Sur le banc, les noms circulent déjà. Antonio Conte, libre et jamais très loin des grandes causes nationales, pourrait être tenté par un défi de reconstruction. Mais Conte a ses exigences, ses conditions, et surtout sa façon de travailler qui nécessite un projet clair et des garanties institutionnelles solides. Sans stabilité en haut, difficile d'imaginer un grand entraîneur s'engager.
Du côté des joueurs, le talent existe — Sandro Tonali, Federico Chiesa quand il est en forme, Nicolò Barella au sommet de son art. Barella tourne à plus de 8 kilomètres parcourus par match en Serie A cette saison, symbole d'un joueur qui donne tout. Mais le talent individuel ne fait pas un collectif, et c'est bien là le nœud du problème : l'Italie n'a pas réussi à construire un bloc, une identité de jeu reconnaissable, un ADN tactique transmissible d'une génération à l'autre.
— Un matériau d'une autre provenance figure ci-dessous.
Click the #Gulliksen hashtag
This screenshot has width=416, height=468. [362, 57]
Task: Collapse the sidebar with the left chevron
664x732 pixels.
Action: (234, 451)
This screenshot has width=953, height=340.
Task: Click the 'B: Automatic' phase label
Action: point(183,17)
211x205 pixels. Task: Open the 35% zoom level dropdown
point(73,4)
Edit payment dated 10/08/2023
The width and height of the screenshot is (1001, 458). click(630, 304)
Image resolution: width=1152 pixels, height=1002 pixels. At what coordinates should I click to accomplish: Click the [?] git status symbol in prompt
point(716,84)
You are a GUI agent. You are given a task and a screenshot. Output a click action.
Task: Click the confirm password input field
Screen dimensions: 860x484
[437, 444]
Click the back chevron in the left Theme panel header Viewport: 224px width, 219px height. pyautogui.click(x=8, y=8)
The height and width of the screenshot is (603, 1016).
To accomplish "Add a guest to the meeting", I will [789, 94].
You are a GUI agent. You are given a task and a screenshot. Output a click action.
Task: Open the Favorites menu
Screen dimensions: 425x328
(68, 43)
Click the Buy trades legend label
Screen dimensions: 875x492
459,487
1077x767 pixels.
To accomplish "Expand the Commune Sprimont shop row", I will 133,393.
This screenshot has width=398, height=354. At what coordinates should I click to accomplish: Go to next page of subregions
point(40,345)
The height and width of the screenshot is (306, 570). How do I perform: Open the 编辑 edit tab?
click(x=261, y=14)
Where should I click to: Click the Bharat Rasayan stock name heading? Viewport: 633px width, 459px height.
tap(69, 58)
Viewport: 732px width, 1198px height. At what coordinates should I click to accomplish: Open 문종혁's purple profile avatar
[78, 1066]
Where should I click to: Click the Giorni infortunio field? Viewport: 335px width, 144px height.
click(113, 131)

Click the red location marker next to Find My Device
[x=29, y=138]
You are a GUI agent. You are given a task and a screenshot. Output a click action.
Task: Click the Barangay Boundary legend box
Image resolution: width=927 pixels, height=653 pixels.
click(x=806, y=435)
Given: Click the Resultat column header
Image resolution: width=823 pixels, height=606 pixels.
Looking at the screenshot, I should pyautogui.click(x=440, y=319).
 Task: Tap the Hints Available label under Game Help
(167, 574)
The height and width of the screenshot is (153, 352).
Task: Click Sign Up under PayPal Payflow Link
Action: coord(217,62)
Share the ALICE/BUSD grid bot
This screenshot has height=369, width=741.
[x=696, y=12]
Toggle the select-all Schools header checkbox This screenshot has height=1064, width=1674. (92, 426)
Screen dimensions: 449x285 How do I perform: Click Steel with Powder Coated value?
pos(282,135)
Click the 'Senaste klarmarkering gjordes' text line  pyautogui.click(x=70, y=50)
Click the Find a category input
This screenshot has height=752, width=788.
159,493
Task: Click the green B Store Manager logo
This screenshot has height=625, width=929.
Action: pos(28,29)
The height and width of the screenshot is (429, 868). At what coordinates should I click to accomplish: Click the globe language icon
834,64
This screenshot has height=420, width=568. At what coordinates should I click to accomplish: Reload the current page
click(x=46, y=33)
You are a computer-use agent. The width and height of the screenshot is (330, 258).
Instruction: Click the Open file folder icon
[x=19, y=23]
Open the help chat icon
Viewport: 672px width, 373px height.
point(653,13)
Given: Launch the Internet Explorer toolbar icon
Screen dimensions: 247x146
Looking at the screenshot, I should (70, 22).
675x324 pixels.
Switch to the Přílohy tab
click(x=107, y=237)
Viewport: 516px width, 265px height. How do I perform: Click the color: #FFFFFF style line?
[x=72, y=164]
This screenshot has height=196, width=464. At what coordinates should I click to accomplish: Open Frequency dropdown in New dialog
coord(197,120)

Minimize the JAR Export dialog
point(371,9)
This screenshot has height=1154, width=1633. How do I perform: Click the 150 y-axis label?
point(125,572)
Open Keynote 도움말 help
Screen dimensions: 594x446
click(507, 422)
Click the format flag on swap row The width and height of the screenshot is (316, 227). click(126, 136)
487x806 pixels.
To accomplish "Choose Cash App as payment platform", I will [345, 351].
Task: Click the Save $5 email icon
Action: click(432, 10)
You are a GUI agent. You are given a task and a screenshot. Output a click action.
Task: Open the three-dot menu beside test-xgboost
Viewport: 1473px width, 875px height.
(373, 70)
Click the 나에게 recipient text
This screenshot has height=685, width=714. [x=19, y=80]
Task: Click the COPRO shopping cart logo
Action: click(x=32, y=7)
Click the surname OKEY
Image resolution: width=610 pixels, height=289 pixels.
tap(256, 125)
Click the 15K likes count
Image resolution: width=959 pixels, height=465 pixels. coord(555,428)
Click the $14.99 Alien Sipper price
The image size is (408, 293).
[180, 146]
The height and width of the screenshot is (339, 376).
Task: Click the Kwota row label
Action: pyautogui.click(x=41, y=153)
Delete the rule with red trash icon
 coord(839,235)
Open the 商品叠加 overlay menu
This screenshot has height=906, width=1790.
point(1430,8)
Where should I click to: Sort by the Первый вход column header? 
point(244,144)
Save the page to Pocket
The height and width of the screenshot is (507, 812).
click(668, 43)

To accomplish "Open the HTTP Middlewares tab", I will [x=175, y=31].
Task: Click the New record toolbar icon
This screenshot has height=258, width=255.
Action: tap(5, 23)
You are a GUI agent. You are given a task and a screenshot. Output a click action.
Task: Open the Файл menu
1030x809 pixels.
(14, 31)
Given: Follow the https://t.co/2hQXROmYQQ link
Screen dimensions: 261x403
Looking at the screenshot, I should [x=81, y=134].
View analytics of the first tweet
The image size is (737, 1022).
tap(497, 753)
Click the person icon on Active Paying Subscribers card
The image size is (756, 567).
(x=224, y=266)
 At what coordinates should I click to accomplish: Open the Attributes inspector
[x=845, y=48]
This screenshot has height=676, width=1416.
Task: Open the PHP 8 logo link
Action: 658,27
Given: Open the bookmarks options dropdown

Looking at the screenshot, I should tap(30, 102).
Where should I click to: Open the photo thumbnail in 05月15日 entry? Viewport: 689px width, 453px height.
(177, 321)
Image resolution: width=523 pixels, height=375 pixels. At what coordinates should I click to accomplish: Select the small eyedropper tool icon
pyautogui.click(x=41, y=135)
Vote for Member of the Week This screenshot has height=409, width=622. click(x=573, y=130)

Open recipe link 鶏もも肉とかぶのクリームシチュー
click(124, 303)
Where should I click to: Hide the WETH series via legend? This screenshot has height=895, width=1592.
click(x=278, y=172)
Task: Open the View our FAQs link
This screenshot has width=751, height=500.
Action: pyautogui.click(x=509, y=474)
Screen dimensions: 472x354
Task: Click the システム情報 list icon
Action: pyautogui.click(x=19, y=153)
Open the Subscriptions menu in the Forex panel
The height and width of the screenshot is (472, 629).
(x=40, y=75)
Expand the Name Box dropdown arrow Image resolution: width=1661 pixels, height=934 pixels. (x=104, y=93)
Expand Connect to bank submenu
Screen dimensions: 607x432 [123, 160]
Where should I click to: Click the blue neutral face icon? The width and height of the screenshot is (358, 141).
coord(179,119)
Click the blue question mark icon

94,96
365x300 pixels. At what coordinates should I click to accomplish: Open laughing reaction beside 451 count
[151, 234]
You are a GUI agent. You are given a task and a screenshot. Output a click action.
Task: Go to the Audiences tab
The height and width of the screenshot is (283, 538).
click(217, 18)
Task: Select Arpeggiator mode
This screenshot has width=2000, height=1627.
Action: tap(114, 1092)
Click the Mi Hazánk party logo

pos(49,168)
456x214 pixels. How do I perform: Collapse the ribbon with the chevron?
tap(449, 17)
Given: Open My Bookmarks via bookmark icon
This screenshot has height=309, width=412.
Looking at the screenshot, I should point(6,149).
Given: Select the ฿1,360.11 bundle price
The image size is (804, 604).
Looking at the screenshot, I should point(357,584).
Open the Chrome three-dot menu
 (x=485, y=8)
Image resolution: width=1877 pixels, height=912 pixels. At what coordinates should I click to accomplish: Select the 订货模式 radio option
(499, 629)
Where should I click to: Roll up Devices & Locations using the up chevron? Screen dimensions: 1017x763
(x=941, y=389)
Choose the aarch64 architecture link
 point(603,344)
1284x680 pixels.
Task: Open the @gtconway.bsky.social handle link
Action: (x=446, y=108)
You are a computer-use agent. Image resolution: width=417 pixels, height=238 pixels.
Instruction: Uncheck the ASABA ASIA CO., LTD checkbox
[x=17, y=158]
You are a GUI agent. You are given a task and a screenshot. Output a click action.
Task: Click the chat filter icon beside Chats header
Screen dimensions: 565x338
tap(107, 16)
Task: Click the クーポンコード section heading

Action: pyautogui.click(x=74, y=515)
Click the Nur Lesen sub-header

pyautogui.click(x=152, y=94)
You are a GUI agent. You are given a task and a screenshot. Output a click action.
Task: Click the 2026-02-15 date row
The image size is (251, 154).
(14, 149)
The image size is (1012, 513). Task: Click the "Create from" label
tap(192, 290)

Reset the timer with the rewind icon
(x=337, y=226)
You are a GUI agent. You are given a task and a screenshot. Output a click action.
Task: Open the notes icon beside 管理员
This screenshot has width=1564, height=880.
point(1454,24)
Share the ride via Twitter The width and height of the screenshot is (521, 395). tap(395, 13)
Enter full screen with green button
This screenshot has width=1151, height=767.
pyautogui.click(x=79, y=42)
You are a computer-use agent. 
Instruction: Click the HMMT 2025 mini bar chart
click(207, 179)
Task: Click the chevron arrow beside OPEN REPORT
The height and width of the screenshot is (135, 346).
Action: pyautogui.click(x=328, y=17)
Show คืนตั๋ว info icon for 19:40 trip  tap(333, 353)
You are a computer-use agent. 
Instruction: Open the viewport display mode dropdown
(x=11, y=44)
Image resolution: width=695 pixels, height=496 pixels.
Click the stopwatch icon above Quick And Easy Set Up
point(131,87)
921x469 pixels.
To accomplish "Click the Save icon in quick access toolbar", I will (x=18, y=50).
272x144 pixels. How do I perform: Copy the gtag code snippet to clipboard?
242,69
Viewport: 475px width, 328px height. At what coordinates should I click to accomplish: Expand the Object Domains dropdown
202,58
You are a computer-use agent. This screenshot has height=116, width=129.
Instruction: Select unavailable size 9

Le modèle espagnol, celui qui a accouché de la génération Xavi-Iniesta puis des talents de La Masia jusqu'à Pedri et Gavi, devrait faire réfléchir les dirigeants italiens. Construire prend du temps. Mais ne pas construire, ça coûte encore plus cher — en termes d'image, de résultats, et désormais, de têtes.
La démission de Gabriele Gravina est un signal. Pas une solution. Le vrai chantier commence maintenant, dans les couloirs de la FIGC, dans les centres de formation du nord au sud de la Botte. L'Italie a raté deux Mondiaux de suite — un fait inédit dans son histoire récente. Si les prochains dirigeants ne tirent pas les bonnes leçons de ce double naufrage, le troisième ne sera qu'une question de temps.